# 8th Triplet note counting



## Mitch Essence

Hey guys! Writing a bar in Triplets in Guitar Pro.
The Phrase ends in 7! triplets!

Does an equivalent exist in 8th notes?

GP counts only in 8ths or 16ths.

Thank You!
Mitch Essence.


----------



## mbhaub

Unless I'm missing something, Triplet implies three. So one quarter is replaced by 3 eighths, or 3 quarters in place of a half note, etc. In 3/4 time you could have at most 9 eighths - grouped as three groups of 3 triplets. Since triplets appear in multiples of 3, how do you get 7? Maybe, the correct term is *tuplet*. Not familiar with GP, but any good scoring software (Finale, Sibelius, Dorico, MuseScore) would have no problem placing a tuplet of 7 eights in place of 6 or whatever you want.


----------



## Mitch Essence

Thank you for your answer.
Here's how it works. I guess a 7 tuplet would be
7 eighths in place of a quarter but i have a musical phrase 
that is comprised of triplets, and that phrase
is expressed with 7 triplets where it also ends.
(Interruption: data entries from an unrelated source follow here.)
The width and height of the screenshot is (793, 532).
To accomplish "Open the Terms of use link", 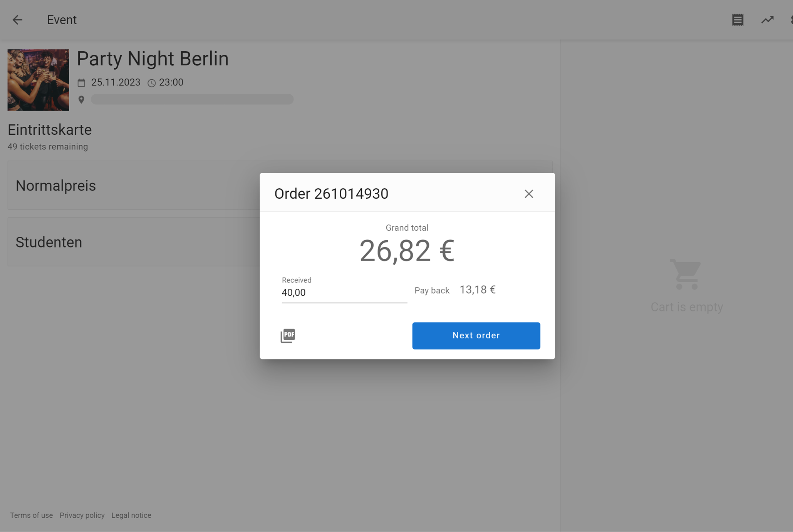I will [31, 515].
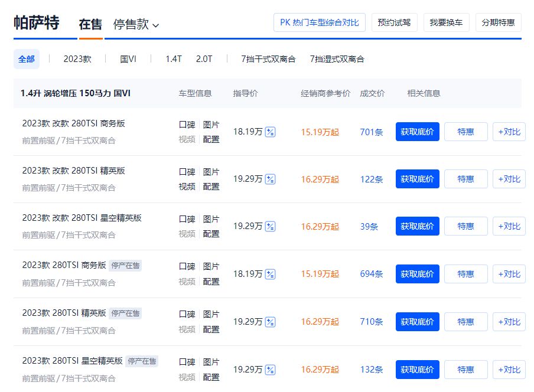Select the 1.4T engine filter
This screenshot has height=392, width=534.
[173, 59]
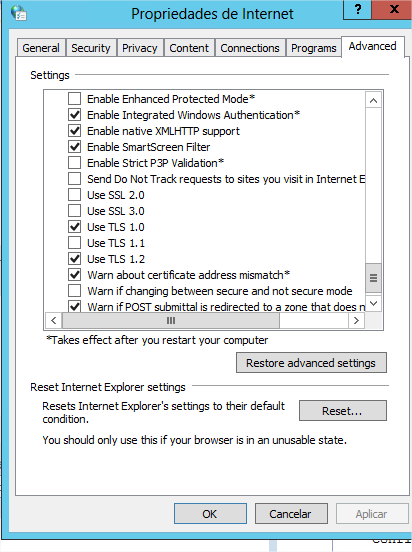The width and height of the screenshot is (412, 552).
Task: Click the settings list scroll down arrow
Action: coord(374,303)
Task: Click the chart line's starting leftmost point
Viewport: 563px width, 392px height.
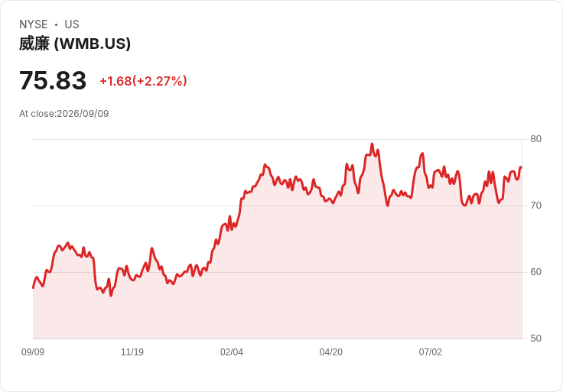Action: click(x=34, y=287)
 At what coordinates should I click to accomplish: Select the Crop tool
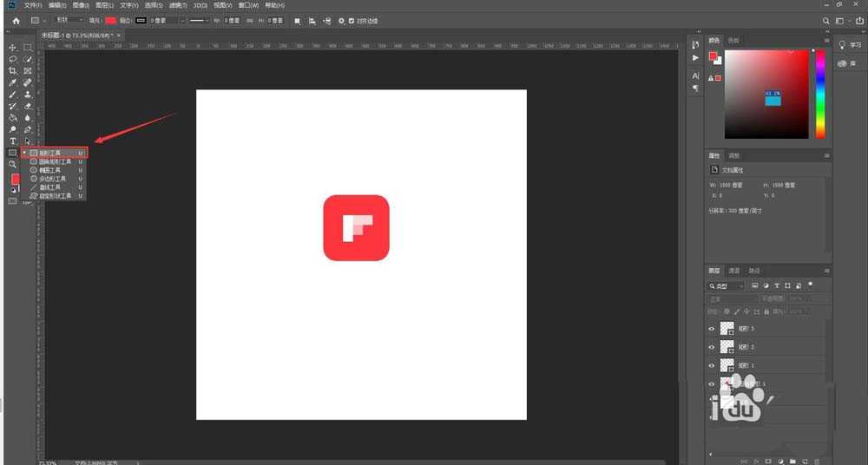pos(13,71)
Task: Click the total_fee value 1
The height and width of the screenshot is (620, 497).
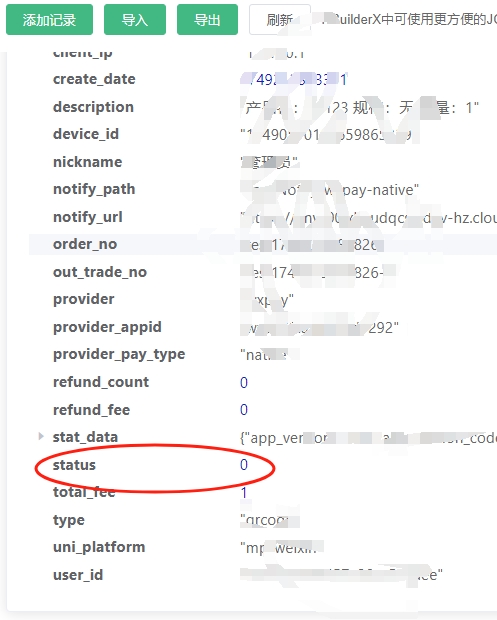Action: pyautogui.click(x=244, y=493)
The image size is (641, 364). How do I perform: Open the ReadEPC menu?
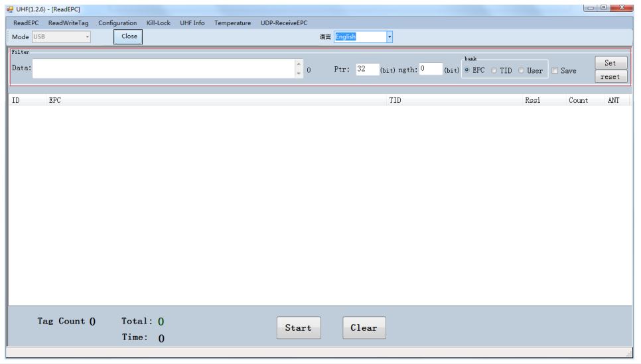pos(26,23)
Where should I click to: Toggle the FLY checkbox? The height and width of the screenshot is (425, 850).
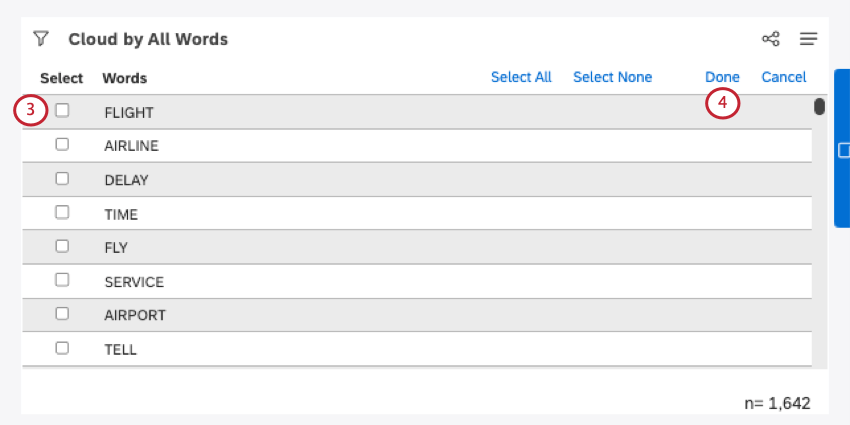(x=62, y=246)
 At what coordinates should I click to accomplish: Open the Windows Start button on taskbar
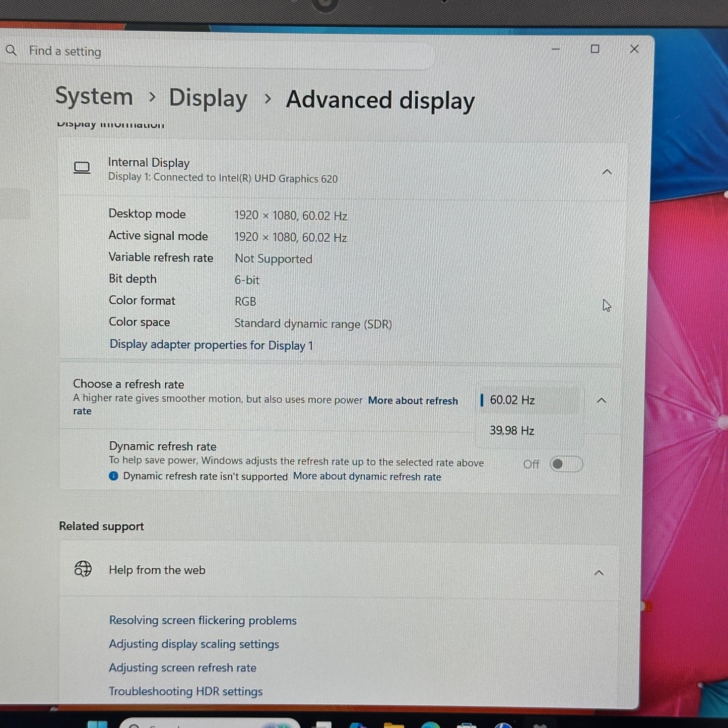pyautogui.click(x=98, y=724)
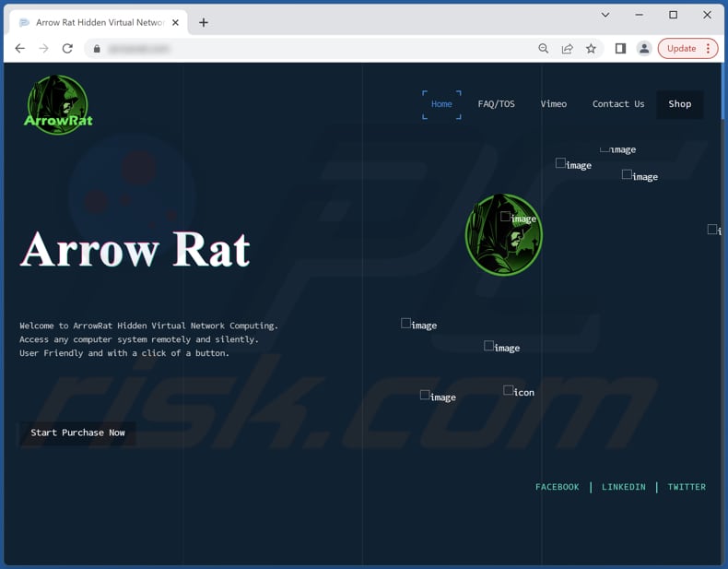Reload the page with refresh icon
The image size is (728, 569).
tap(67, 49)
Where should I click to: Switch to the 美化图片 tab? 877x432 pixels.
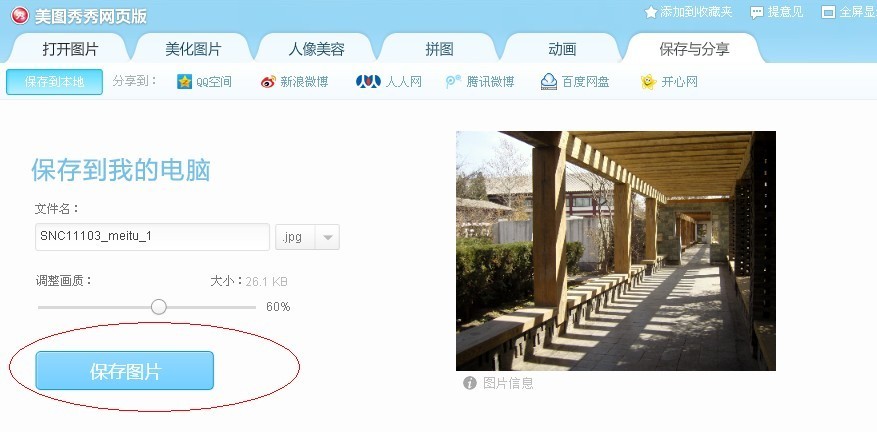point(193,49)
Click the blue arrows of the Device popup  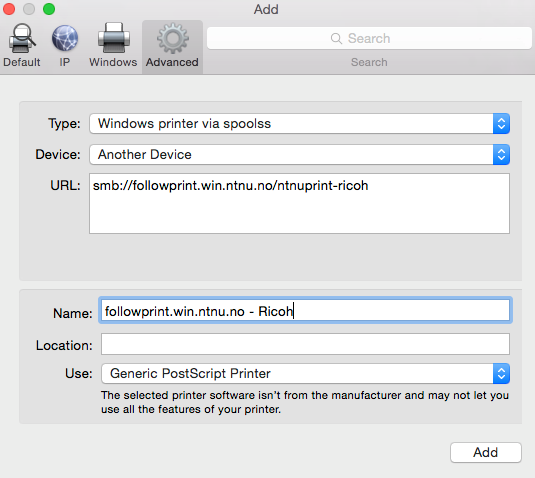(501, 155)
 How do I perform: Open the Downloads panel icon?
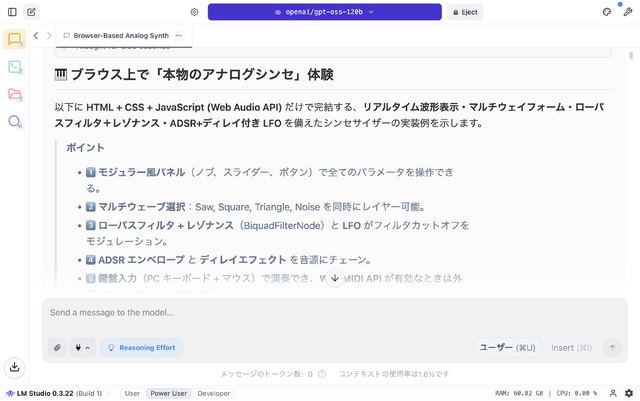pos(14,367)
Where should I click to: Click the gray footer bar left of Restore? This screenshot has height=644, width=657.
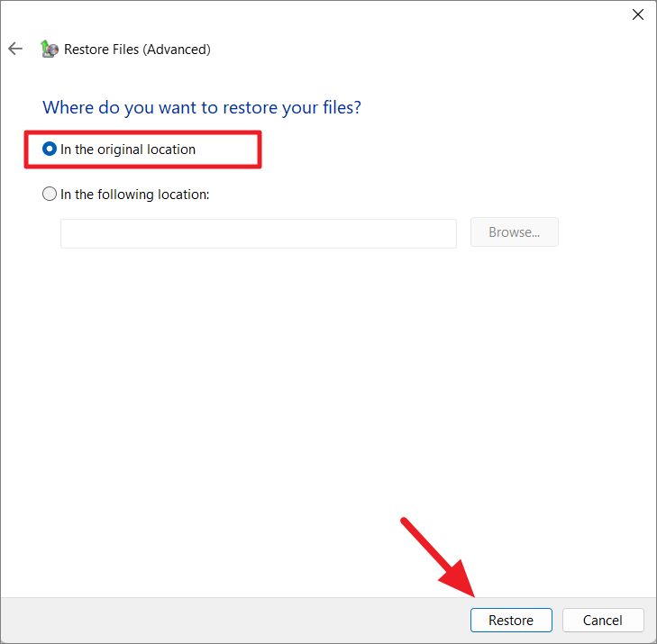point(234,621)
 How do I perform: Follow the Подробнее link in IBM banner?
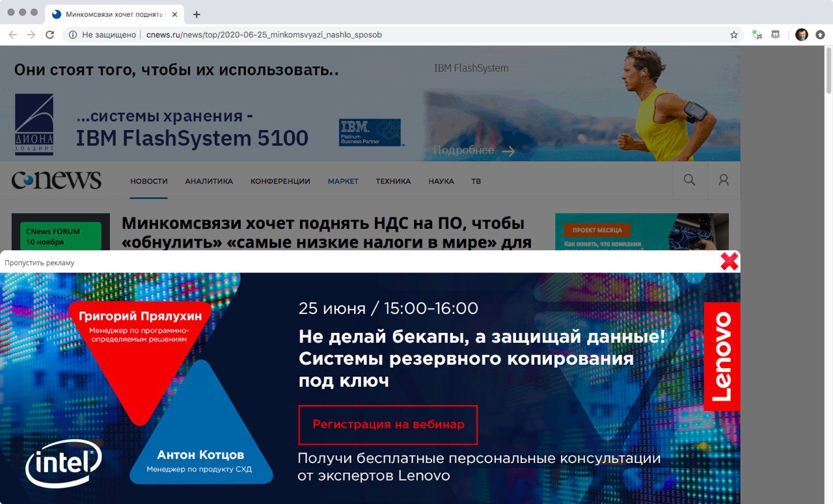[474, 150]
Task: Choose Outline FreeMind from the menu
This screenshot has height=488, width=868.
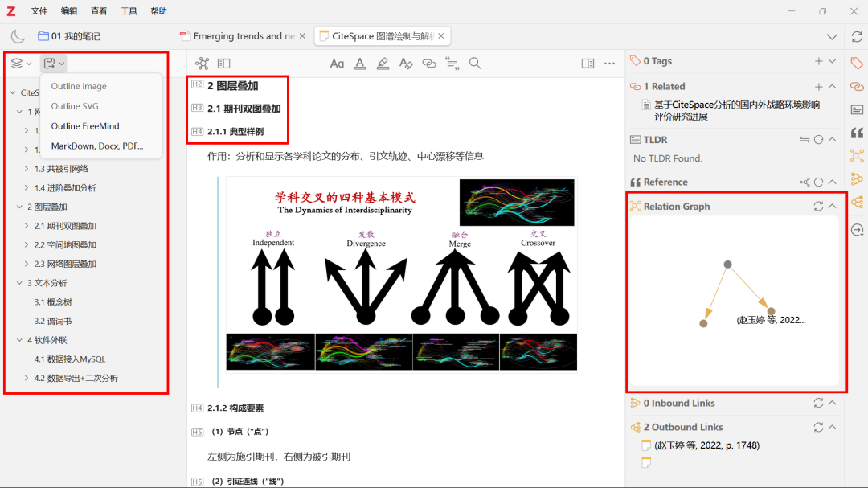Action: pyautogui.click(x=85, y=126)
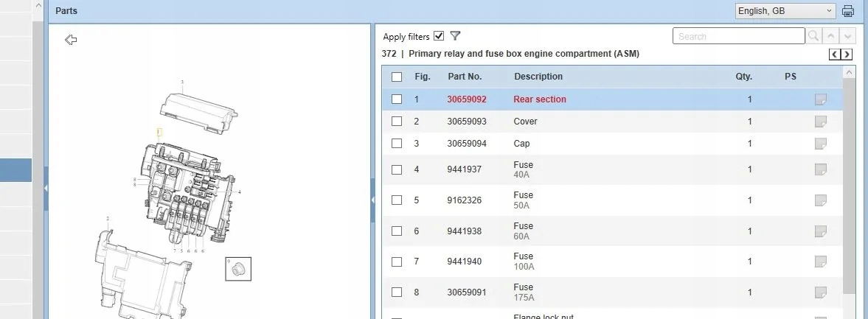Go to next section with right arrow
Viewport: 868px width, 319px height.
[847, 54]
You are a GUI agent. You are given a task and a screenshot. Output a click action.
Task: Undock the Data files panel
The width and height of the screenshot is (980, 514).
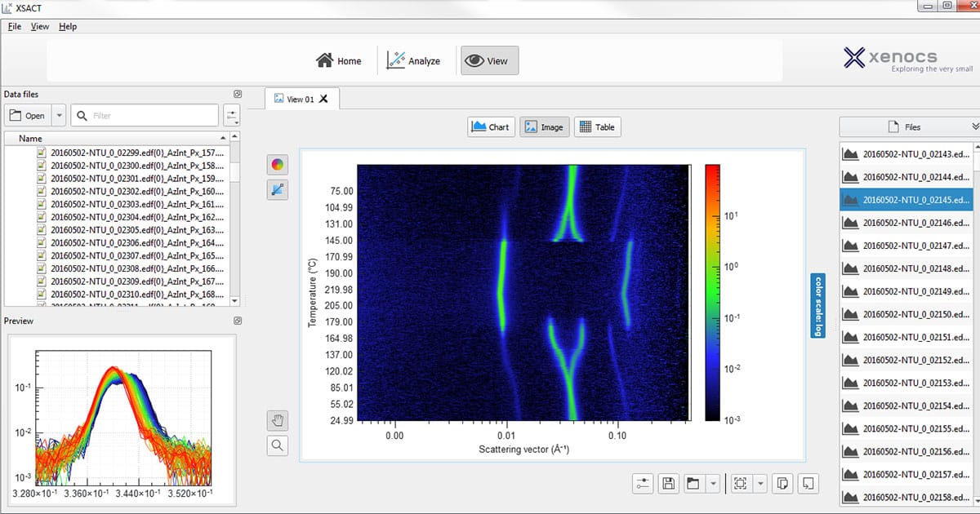238,95

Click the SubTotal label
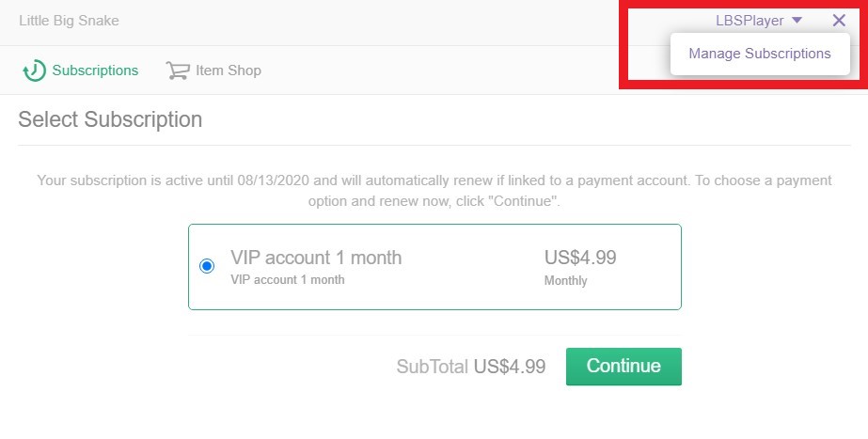tap(432, 367)
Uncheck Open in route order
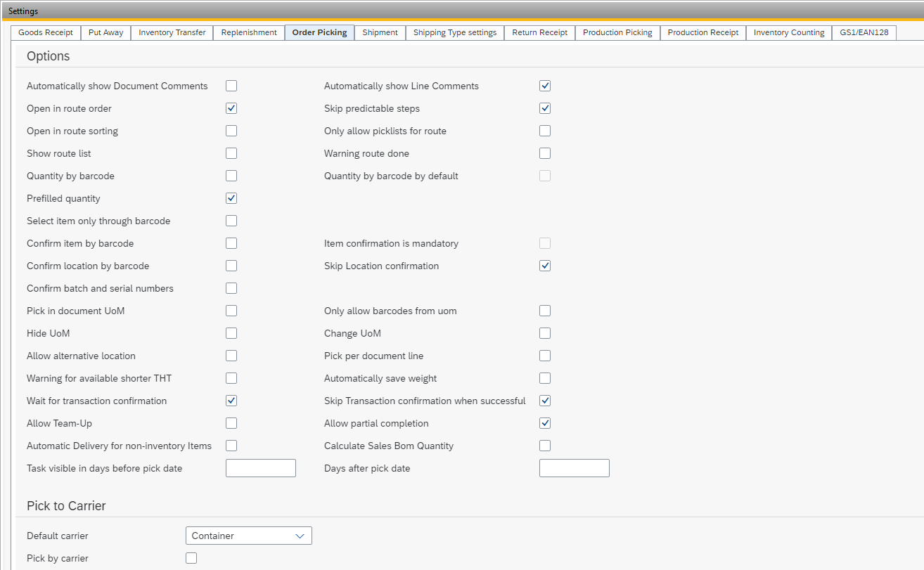The height and width of the screenshot is (570, 924). tap(231, 108)
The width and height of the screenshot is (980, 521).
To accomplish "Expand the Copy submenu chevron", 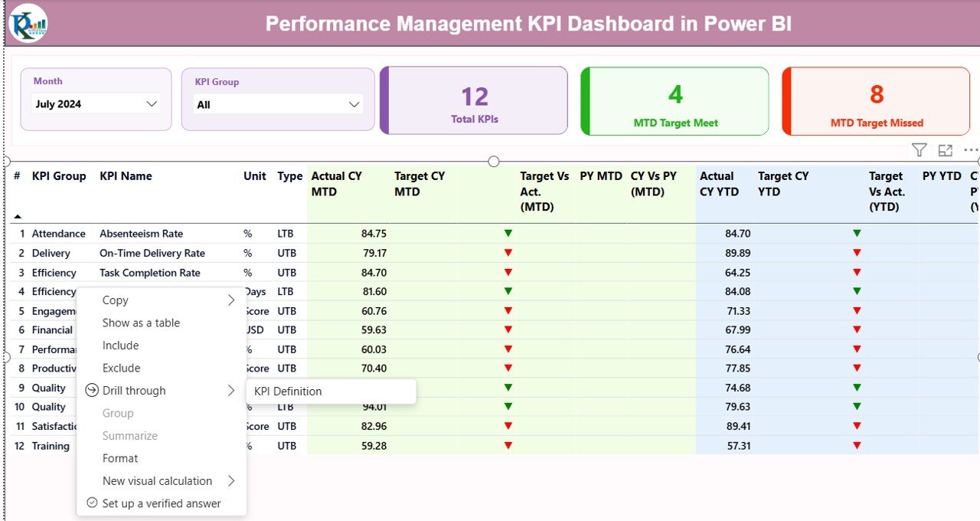I will [x=232, y=300].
So what would be the time signature in this odd
ending? 

Also in a 4/4 or 3/4 measure comprised of triplets
a phrase might end in the fifth triplet making the whole 
not adhering to a strong note in the beginning of a 
triplet or the start of a melody strictly in that, so we end up
one 8th triplet short or longer because the melody is expressed
in odd numbers.

GP does have tuplet subdivisions.


----------



## Taggart

Assuming each triplet is three eighth notes making up a quarter note, then you have 21 (7 x 3) notes arranged in 7 quarter note beats so you want a mix of 4/4 and 3/4 to get the thing to fit in two bars. 

If you wanted to avoid triplets, then you could write it in eighth notes as a bar of 12/8 and a bar of 9/8 to get your 7 beats and 7 groups of three.


----------